Keeping every word in place, write out the entries that come next.

• **Dataset records**:
━━━━━━━━━━

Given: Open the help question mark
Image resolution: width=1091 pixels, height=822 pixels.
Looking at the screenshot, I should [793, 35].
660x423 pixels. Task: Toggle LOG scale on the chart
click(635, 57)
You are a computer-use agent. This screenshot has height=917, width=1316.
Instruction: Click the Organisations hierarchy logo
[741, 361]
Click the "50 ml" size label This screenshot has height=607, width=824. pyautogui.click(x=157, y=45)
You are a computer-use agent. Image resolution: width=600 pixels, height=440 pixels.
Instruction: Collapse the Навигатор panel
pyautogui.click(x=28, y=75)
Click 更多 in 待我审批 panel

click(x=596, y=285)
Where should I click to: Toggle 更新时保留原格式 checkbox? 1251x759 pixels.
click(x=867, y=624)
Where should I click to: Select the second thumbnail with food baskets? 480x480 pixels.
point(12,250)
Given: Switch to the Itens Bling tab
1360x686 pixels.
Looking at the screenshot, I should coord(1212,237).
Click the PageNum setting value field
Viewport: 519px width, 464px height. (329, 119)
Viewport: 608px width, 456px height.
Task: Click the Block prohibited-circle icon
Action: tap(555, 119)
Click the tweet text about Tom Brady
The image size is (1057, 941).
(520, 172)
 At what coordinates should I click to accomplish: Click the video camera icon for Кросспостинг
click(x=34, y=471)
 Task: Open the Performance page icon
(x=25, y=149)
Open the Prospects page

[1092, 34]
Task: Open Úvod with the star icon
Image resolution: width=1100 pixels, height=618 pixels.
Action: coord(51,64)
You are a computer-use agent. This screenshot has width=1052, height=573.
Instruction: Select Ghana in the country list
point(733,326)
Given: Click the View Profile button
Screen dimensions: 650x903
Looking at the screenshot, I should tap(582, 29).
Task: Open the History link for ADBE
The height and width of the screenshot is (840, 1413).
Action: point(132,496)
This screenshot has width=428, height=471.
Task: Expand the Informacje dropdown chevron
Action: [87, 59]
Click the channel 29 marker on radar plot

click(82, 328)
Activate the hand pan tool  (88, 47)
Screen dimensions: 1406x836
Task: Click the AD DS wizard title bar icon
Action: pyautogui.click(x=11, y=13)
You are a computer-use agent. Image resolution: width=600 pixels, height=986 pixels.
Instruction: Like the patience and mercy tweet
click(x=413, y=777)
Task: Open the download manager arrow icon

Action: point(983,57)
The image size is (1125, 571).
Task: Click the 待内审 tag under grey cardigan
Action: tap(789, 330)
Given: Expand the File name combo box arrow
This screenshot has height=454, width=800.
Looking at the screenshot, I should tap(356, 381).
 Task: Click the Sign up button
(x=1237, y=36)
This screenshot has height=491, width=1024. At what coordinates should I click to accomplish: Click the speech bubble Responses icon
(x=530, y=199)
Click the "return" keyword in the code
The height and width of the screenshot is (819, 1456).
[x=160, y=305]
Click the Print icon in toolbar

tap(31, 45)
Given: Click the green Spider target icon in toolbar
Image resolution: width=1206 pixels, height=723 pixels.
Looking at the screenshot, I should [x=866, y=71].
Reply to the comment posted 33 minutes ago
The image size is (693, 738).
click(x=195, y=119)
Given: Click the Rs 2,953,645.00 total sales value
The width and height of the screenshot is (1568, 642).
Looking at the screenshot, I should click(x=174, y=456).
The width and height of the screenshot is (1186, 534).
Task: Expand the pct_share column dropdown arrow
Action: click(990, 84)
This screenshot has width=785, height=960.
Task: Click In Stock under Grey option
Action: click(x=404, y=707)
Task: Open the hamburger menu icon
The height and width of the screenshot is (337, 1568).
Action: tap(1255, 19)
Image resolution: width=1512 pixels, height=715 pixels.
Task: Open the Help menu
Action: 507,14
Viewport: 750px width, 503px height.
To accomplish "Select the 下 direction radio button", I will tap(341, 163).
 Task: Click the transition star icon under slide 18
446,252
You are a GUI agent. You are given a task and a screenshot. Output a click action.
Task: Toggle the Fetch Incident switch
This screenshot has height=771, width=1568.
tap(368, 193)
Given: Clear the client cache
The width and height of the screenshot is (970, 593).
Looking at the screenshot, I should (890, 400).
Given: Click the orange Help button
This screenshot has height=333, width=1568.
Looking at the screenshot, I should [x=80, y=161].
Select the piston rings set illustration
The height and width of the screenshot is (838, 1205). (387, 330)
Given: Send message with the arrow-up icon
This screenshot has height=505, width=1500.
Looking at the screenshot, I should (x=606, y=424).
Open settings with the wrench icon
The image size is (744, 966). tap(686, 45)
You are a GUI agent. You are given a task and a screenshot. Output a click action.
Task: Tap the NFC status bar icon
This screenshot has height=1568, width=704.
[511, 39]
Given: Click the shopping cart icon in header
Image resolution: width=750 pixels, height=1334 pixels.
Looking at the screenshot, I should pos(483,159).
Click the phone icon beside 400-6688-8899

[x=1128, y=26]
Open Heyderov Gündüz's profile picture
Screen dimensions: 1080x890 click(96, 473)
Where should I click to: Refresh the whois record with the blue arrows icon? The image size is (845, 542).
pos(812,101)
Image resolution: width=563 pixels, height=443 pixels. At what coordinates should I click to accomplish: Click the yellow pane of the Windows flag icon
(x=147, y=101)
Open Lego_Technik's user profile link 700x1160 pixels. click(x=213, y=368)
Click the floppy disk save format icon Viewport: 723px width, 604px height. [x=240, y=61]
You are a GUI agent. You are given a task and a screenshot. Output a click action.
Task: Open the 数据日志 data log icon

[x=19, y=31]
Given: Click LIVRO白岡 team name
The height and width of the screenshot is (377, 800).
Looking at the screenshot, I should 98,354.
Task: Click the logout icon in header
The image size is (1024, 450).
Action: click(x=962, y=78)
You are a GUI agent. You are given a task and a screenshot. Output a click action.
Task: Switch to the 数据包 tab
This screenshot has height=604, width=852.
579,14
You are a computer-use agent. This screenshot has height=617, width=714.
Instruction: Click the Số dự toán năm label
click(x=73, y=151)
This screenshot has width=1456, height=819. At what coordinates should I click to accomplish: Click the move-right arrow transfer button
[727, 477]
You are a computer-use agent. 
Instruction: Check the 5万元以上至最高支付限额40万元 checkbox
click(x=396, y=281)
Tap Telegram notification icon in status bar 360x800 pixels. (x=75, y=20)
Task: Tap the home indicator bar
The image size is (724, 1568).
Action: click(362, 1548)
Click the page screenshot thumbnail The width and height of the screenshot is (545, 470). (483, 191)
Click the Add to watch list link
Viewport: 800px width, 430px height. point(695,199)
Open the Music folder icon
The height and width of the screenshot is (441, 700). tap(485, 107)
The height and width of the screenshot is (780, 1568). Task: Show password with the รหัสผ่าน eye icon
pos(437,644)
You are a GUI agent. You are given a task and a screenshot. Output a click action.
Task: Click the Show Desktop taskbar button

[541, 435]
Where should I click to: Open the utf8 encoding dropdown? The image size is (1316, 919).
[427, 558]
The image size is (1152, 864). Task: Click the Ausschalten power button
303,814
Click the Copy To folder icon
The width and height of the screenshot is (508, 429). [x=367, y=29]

━━━━━━━━━━

• **Task solution**:
Given: Open the help question mark
Image resolution: width=1091 pixels, height=822 pixels.
Looking at the screenshot, I should [793, 35].
660x423 pixels. Task: Toggle LOG scale on the chart
click(635, 57)
You are a computer-use agent. This screenshot has height=917, width=1316.
Instruction: Click the Organisations hierarchy logo
[741, 361]
Click the "50 ml" size label This screenshot has height=607, width=824. pyautogui.click(x=157, y=45)
You are a computer-use agent. Image resolution: width=600 pixels, height=440 pixels.
Instruction: Collapse the Навигатор panel
pyautogui.click(x=28, y=75)
Click 更多 in 待我审批 panel

click(x=596, y=285)
Where should I click to: Toggle 更新时保留原格式 checkbox? 1251x759 pixels.
click(x=867, y=624)
Where should I click to: Select the second thumbnail with food baskets? 480x480 pixels.
point(12,250)
Given: Switch to the Itens Bling tab
1360x686 pixels.
Looking at the screenshot, I should coord(1212,237).
Click the PageNum setting value field
Viewport: 519px width, 464px height. (329, 119)
Viewport: 608px width, 456px height.
Task: Click the Block prohibited-circle icon
Action: tap(555, 119)
Click the tweet text about Tom Brady
The image size is (1057, 941).
(520, 172)
 At what coordinates should I click to accomplish: Click the video camera icon for Кросспостинг
click(x=34, y=471)
 Task: Open the Performance page icon
(x=25, y=149)
Open the Prospects page

[1092, 34]
Task: Open Úvod with the star icon
Image resolution: width=1100 pixels, height=618 pixels.
Action: coord(51,64)
You are a computer-use agent. This screenshot has width=1052, height=573.
Instruction: Select Ghana in the country list
point(733,326)
Given: Click the View Profile button
Screen dimensions: 650x903
Looking at the screenshot, I should tap(582, 29).
Task: Open the History link for ADBE
The height and width of the screenshot is (840, 1413).
Action: point(132,496)
This screenshot has width=428, height=471.
Task: Expand the Informacje dropdown chevron
Action: [87, 59]
Click the channel 29 marker on radar plot

click(82, 328)
Activate the hand pan tool  (88, 47)
Screen dimensions: 1406x836
Task: Click the AD DS wizard title bar icon
Action: pyautogui.click(x=11, y=13)
You are a computer-use agent. Image resolution: width=600 pixels, height=986 pixels.
Instruction: Like the patience and mercy tweet
click(x=413, y=777)
Task: Open the download manager arrow icon

Action: point(983,57)
The image size is (1125, 571).
Task: Click the 待内审 tag under grey cardigan
Action: tap(789, 330)
Given: Expand the File name combo box arrow
This screenshot has height=454, width=800.
Looking at the screenshot, I should tap(356, 381).
 Task: Click the Sign up button
(x=1237, y=36)
This screenshot has height=491, width=1024. At what coordinates should I click to accomplish: Click the speech bubble Responses icon
(x=530, y=199)
Click the "return" keyword in the code
The height and width of the screenshot is (819, 1456).
[x=160, y=305]
Click the Print icon in toolbar

tap(31, 45)
Given: Click the green Spider target icon in toolbar
Image resolution: width=1206 pixels, height=723 pixels.
Looking at the screenshot, I should [x=866, y=71].
Reply to the comment posted 33 minutes ago
The image size is (693, 738).
click(x=195, y=119)
Given: Click the Rs 2,953,645.00 total sales value
The width and height of the screenshot is (1568, 642).
Looking at the screenshot, I should click(x=174, y=456).
The width and height of the screenshot is (1186, 534).
Task: Expand the pct_share column dropdown arrow
Action: click(990, 84)
This screenshot has width=785, height=960.
Task: Click In Stock under Grey option
Action: click(x=404, y=707)
Task: Open the hamburger menu icon
The height and width of the screenshot is (337, 1568).
Action: tap(1255, 19)
Image resolution: width=1512 pixels, height=715 pixels.
Task: Open the Help menu
Action: 507,14
Viewport: 750px width, 503px height.
To accomplish "Select the 下 direction radio button", I will tap(341, 163).
 Task: Click the transition star icon under slide 18
446,252
You are a GUI agent. You are given a task and a screenshot. Output a click action.
Task: Toggle the Fetch Incident switch
This screenshot has height=771, width=1568.
tap(368, 193)
Given: Clear the client cache
The width and height of the screenshot is (970, 593).
Looking at the screenshot, I should (890, 400).
Given: Click the orange Help button
This screenshot has height=333, width=1568.
Looking at the screenshot, I should [x=80, y=161].
Select the piston rings set illustration
The height and width of the screenshot is (838, 1205). (387, 330)
Given: Send message with the arrow-up icon
This screenshot has height=505, width=1500.
Looking at the screenshot, I should (x=606, y=424).
Open settings with the wrench icon
The image size is (744, 966). tap(686, 45)
You are a GUI agent. You are given a task and a screenshot. Output a click action.
Task: Tap the NFC status bar icon
This screenshot has height=1568, width=704.
[511, 39]
Given: Click the shopping cart icon in header
Image resolution: width=750 pixels, height=1334 pixels.
Looking at the screenshot, I should pos(483,159).
Click the phone icon beside 400-6688-8899

[x=1128, y=26]
Open Heyderov Gündüz's profile picture
Screen dimensions: 1080x890 click(96, 473)
Where should I click to: Refresh the whois record with the blue arrows icon? The image size is (845, 542).
pos(812,101)
Image resolution: width=563 pixels, height=443 pixels. At what coordinates should I click to accomplish: Click the yellow pane of the Windows flag icon
(x=147, y=101)
Open Lego_Technik's user profile link 700x1160 pixels. click(x=213, y=368)
Click the floppy disk save format icon Viewport: 723px width, 604px height. [x=240, y=61]
You are a GUI agent. You are given a task and a screenshot. Output a click action.
Task: Open the 数据日志 data log icon

[x=19, y=31]
Given: Click LIVRO白岡 team name
The height and width of the screenshot is (377, 800).
Looking at the screenshot, I should 98,354.
Task: Click the logout icon in header
The image size is (1024, 450).
Action: click(x=962, y=78)
You are a GUI agent. You are given a task and a screenshot. Output a click action.
Task: Switch to the 数据包 tab
This screenshot has height=604, width=852.
579,14
You are a computer-use agent. This screenshot has height=617, width=714.
Instruction: Click the Số dự toán năm label
click(x=73, y=151)
This screenshot has width=1456, height=819. At what coordinates should I click to accomplish: Click the move-right arrow transfer button
[727, 477]
You are a computer-use agent. 
Instruction: Check the 5万元以上至最高支付限额40万元 checkbox
click(x=396, y=281)
Tap Telegram notification icon in status bar 360x800 pixels. (x=75, y=20)
Task: Tap the home indicator bar
The image size is (724, 1568).
Action: click(362, 1548)
Click the page screenshot thumbnail The width and height of the screenshot is (545, 470). (483, 191)
Click the Add to watch list link
Viewport: 800px width, 430px height. point(695,199)
Open the Music folder icon
The height and width of the screenshot is (441, 700). tap(485, 107)
The height and width of the screenshot is (780, 1568). Task: Show password with the รหัสผ่าน eye icon
pos(437,644)
You are a GUI agent. You are given a task and a screenshot. Output a click action.
Task: Click the Show Desktop taskbar button

[541, 435]
Where should I click to: Open the utf8 encoding dropdown? The image size is (1316, 919).
[427, 558]
The image size is (1152, 864). Task: Click the Ausschalten power button
303,814
Click the Copy To folder icon
The width and height of the screenshot is (508, 429). [x=367, y=29]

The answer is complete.